Research in Motion (RIM) was once atop the mobile Smartphone world in 2008 with their revolutionary BlackBerry Smartphones. Fast forward to present day and the company is a shell of its former self, having massive layoffs of employees and a plummeting stock value, and undergoing major changes in the front office. Many have already counted out the Canadian company or likened their fate to that of Nortel, but don’t expect the BlackBerry creators to go down without a fight. We have all heard of the BlackBerry 10 devices that could put RIM back on the map and regain some of the market share they once had, but is it enough to save a company in freefall?
Doing away with the conventional methods, RIM is forced to test their creativity and try to generate some buzz that the company has been lacking the last year and a half. While Apple and Samsung hold the majority in the Smartphone market with their respective flagship devices the iPhone 5 and Galaxy S3, they are also in the process of suing each other for patent and copyright concerns.

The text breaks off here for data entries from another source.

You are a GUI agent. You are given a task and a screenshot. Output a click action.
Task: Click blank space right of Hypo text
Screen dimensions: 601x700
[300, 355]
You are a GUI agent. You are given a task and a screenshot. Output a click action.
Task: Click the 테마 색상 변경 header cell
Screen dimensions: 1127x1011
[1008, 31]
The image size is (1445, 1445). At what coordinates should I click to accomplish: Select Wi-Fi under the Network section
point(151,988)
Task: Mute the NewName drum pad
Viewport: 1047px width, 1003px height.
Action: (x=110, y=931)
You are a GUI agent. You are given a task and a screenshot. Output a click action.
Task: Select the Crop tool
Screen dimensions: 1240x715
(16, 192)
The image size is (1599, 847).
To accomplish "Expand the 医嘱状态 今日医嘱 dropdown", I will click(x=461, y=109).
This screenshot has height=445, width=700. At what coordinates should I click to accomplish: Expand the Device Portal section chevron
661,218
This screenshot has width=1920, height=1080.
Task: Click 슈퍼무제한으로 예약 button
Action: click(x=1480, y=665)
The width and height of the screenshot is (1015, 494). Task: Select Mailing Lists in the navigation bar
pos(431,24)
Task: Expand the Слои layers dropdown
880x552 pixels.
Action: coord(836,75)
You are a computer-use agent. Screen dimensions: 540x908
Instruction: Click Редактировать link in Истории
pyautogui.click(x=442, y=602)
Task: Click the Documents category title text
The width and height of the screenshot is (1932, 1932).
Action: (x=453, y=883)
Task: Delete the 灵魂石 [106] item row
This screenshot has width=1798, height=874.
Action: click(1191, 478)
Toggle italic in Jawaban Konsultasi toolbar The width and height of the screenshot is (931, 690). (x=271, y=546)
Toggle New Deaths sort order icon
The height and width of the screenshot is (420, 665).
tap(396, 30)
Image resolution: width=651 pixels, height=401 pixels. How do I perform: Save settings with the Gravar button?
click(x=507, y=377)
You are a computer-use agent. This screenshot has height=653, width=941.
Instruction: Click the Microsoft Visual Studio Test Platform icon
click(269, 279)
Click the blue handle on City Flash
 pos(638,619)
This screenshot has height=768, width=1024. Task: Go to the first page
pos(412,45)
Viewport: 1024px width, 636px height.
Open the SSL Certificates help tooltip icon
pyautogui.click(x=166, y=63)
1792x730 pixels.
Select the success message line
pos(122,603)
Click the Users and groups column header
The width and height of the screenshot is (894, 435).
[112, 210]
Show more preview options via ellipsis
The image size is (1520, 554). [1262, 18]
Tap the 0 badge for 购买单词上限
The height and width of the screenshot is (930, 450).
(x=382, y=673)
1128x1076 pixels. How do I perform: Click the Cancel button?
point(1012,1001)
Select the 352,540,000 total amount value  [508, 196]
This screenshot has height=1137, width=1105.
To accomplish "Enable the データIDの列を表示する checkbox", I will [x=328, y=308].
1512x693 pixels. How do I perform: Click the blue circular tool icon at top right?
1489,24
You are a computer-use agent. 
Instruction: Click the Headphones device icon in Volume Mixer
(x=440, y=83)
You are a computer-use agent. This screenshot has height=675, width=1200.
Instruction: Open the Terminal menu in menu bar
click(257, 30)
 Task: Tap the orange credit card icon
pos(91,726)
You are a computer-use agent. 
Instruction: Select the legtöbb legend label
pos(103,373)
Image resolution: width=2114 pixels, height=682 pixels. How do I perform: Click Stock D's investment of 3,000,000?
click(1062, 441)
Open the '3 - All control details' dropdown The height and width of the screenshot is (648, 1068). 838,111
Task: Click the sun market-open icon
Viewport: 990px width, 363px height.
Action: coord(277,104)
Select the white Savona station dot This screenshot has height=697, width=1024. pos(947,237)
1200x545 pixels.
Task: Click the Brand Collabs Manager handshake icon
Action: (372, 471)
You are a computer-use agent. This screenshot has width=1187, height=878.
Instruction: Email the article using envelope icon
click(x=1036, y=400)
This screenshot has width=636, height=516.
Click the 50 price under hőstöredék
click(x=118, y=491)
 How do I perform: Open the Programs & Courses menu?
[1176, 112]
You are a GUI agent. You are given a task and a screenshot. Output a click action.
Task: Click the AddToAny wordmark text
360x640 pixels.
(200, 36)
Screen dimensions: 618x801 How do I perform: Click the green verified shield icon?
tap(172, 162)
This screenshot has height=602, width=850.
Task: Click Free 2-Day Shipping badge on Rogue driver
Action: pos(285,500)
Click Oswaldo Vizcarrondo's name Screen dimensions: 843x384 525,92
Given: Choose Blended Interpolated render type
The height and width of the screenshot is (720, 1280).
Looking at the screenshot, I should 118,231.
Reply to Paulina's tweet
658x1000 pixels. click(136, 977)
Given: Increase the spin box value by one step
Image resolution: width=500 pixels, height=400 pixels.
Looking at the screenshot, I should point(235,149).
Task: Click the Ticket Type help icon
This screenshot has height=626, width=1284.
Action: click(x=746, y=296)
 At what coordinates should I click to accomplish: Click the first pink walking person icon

While the two giants of the industry are busy in the courts, RIM has been appealing to app developers. RIM has given the incentive that if an app you create earns $1000 of sales then RIM will pay you $10,000. Doing away with the conventional methods, RIM is forced to test their creativity and try to generate some buzz that the company has been lacking the last year and a half.
In the world of technology, time can be your worst enemy, and Research in Motion is learning that the hard way. In an effort to make sure the Blackberry 10 operating system is fully tested and ready on release, RIM has continued to announce the delays of the Blackberry 10 devices. The devices were once rumored to arrive in mid 2012, and then expected in time for the holiday season, but unfortunately they were a no show. Currently the device’s anticipated release is within the first 3 months of 2013. Missing the 2012 holiday season, a time when consumer electronic sales are at their highest, is a big risk for a company so desperate for sales.
Thorsten Heins remains supportive of delaying the new operating system by saying, “We’re not just building an update of Blackberry 7, we’re building a whole new mobile computing platform. Don’t underestimate the dynamic that this platform is going to create in the market.” Research In Motion now faces the challenge of not only rolling out its new lineup of devices while they still can create a buzz, but they also face the challenge of changing the tech world’s perception of BlackBerry devices. The brand power of BlackBerry has been plummeting fast from once a status symbol of the business elite to a horrible review in the New York Times last month (October 2012), saying BlackBerry devices were a source of embarrassment to their owners.
Though CEO Thorsten Heins has been nothing but optimistic with over 80 million users still using BlackBerry devices around the world, the company can nevertheless make a comeback. If the BlackBerry 10 devices fail to create the kind of buzz around their devices such as Apple and Samsung have in recent memory, it could spell the end for Research in Motion.